Allan, muito positivo a sua forma de introduzir os filhos a buscar o saber, livros é indiscutivelmente o melhor presente, e tambem percebo nas entrelinha de todos um novo olhar pra o anafabetismo, pois cada um de nós pode fazer uma pequena parte, mas acredito que se as familias conscientizarem e manifestar aos filhos que o elemento base da vida é a leitura e a escrita fica mais rapida a erradicação, vejamos no caso das vacins, os pais é que são os responsaveis, .
JÁ POSTEI, PASSEPOR LÁ, E DEIXA EU LHE DIZER OS RESENTE QUE NOSSA FAMILIA MASI DEU FORAM OS LIVROS, O QUE AGUÇOU A MINHA vontade de que todos á nossa volta soubesse que letras marilhosas eram aquelas que mudvam nossas vidas,
suelly marquêz
http://aniscomcanela.blogspot.com.

marcelo said...

Bela reflexão.

Espero ensinar o gosto pela leitura para a minha menina, que nasce em breve.

abraço!

Lulu on the sky said...

Alan,
Vim conhecer seu blog através da blogagem coletiva da Georgia ao qual tb participo.
Infelizmente no Brasil, o professor não tem o valor q merece. Antigamente as pessoas abraçavam o magistério por vocação, diferente de hj em dia.
Big Beijos

Anonymous said...

Oi Allan.

Que bom ter duas filhas leitoras ... Isso é reflexo também no incentivo e no espelho que elas provavelmente tiveram em casa. Por mais que a escola incentive, se as crianças não tiverem um exemplo em casa, tudo não passará de mais uma obrigação escolar.

Não adianta trabalhar o hábito da leitura só com as crianças. Temos que incluir a familia também.

Bjs.
Elvira

marcelo said...

Marina é o nome dela.

Vou seguir tua dica, então.

abraço!

Claudio Costa said...

É isso! Vou fazer algo, vou sim! Em tempo: postei hoje sobre o Dia da Terra, conforme você me falou, Allan. Abração.

Anonymous said...

Aqui no Brasil também tem estes esquema de adotar uma criança à distância. Não sei se funciona.

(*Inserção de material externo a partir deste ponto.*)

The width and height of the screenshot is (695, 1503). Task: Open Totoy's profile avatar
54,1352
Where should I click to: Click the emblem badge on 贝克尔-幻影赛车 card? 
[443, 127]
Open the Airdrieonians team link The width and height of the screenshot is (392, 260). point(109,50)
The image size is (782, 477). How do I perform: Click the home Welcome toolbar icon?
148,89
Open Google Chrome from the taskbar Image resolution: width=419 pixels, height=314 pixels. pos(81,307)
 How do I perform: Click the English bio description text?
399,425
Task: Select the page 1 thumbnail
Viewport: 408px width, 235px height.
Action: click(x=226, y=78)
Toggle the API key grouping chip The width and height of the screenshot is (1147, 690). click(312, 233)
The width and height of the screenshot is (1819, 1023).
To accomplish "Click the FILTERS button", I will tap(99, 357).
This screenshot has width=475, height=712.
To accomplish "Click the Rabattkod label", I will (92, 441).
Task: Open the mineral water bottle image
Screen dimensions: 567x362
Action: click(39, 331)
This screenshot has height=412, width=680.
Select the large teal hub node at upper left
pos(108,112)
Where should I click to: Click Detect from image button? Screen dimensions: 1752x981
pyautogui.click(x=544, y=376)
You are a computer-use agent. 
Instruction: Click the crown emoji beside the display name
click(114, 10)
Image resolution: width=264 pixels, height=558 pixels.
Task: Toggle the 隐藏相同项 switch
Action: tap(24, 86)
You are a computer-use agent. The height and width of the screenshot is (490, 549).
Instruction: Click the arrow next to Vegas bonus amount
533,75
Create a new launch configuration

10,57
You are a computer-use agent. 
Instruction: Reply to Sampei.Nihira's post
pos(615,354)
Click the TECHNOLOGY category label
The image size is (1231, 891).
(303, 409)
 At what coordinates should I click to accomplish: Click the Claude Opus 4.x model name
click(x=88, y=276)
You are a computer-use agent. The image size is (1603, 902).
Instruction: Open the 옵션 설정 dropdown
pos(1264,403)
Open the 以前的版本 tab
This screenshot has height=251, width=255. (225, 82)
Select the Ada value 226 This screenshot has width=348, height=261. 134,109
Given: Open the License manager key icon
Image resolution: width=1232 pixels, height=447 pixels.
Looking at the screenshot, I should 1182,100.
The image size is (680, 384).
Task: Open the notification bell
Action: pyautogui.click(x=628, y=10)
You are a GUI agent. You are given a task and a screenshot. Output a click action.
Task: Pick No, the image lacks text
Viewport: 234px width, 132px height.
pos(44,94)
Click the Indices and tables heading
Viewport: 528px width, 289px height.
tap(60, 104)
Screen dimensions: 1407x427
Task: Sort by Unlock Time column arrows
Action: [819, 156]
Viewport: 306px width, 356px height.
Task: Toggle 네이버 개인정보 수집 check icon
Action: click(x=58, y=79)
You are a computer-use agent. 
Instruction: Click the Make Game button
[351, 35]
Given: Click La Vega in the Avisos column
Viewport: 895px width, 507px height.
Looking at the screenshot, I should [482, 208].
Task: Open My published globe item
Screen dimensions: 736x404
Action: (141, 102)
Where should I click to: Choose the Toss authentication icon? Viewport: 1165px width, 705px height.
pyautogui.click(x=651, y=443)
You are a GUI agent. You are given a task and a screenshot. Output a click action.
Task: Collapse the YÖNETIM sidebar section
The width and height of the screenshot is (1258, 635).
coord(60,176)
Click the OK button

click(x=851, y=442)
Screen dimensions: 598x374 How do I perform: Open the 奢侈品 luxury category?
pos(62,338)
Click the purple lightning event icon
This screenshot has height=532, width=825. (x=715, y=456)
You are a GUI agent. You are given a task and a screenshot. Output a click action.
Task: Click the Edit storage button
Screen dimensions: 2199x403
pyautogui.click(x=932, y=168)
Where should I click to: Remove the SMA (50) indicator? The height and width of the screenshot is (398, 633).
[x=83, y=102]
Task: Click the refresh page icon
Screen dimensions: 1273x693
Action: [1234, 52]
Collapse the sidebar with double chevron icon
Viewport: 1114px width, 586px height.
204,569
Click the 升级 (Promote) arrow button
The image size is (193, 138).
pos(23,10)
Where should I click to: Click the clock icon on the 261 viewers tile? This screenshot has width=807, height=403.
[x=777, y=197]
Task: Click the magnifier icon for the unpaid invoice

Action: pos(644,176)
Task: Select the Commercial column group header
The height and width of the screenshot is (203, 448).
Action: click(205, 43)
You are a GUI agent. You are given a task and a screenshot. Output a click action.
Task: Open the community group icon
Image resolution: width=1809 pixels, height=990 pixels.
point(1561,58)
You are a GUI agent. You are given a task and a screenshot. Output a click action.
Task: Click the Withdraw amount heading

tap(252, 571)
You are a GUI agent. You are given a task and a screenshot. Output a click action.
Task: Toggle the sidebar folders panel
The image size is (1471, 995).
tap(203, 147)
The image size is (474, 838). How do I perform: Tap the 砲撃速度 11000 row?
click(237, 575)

Acho que pouca coisa mudou na educação do nosso país. Hoje as crianças vão para a escola, passam de ano e continuam sem saber interpretar textos, porém com o diploma na mão. Porém, acho que as pessoas, no geral, estão mais interessadas em aprender e mesmo sem ajuda do governo estão lutando para melhorar.

Super Beijo
Cris

Scliar said...

As idéias são otimas - alguns programs existem no Brasil, coordenados por várias instituiçoes. Mas é um país gigantesco, uma populaçao enorme: para as gotinhas no oceano fazerem diferença, é preciso um ataque em massa ao problema! um abraço, ethel sc

meucantinho said...

Eu alfabetizo meu filho pelo método Doman ha 4 meses e tenho obtidos ótimos resultados. Para quem nao conhece, sugiro que acessem essa comunidade no orkut de maes profissionais que aplicam o método e compartem dicas, tristezas e alegrias.

Bem vindos

http://www.orkut.com.br/Community.aspx?cmm=35027141

@deniserangel said...

Pois é, Allan,
Com minha filha, usei os métodos que conhecia, já que era professora primária, na época. Com a Princesinha, esperava que minha filha fizesse o mesmo. Mas ela preferiu que passasse pelas escolas regularmente.
Cansei de esperar e não ver resultados, e decidi, eu mesma, alfabetizá-la.
Está provado que, se a criança não for estimulada, ela não lerá.
Espero ter progressos em breve.
Parabéns pelas devoradoras de livro.